PROBLEM TO SOLVE
The answer must consist of each line below that holds the word "computer", copied as it stands.

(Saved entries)
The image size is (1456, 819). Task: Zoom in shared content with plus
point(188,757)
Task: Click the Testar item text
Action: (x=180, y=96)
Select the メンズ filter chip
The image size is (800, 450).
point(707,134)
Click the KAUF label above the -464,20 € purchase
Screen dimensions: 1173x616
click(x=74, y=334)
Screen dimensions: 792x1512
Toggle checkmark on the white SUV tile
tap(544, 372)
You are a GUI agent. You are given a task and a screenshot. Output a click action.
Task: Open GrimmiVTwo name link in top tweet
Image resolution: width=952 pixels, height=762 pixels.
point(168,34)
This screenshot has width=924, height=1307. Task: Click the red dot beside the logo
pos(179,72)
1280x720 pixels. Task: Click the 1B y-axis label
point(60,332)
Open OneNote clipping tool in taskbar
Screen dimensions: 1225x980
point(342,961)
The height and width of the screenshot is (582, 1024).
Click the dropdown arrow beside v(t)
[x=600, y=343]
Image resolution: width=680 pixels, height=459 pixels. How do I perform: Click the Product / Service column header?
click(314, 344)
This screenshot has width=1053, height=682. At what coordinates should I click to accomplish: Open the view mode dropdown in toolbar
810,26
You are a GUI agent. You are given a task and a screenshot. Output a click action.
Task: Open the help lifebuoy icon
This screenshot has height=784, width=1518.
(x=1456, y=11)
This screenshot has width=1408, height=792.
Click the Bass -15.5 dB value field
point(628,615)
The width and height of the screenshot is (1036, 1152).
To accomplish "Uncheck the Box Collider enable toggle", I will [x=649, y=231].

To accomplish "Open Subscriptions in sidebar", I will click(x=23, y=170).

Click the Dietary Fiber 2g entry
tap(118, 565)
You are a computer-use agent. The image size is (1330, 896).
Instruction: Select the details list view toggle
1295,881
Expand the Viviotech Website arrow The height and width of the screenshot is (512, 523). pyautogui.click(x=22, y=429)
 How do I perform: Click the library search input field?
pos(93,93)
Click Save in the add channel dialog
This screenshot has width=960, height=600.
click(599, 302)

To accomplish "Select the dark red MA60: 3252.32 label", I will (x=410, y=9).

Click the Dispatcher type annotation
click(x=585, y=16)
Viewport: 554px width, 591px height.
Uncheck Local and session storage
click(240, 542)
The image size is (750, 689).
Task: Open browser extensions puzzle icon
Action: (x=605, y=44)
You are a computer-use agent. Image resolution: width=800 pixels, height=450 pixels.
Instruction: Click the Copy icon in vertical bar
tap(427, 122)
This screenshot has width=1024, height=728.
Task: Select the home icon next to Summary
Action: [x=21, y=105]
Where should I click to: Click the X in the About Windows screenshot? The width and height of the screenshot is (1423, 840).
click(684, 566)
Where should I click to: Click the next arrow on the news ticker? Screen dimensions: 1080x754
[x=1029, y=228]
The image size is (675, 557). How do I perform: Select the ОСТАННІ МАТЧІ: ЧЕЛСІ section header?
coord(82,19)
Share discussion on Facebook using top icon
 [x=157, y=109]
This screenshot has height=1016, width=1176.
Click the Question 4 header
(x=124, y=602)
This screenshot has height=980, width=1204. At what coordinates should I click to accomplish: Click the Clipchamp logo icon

EXPECTED ANSWER
You are a computer-use agent. The image size is (1330, 896).
You are a computer-use agent. Image resolution: width=800 pixels, height=450 pixels.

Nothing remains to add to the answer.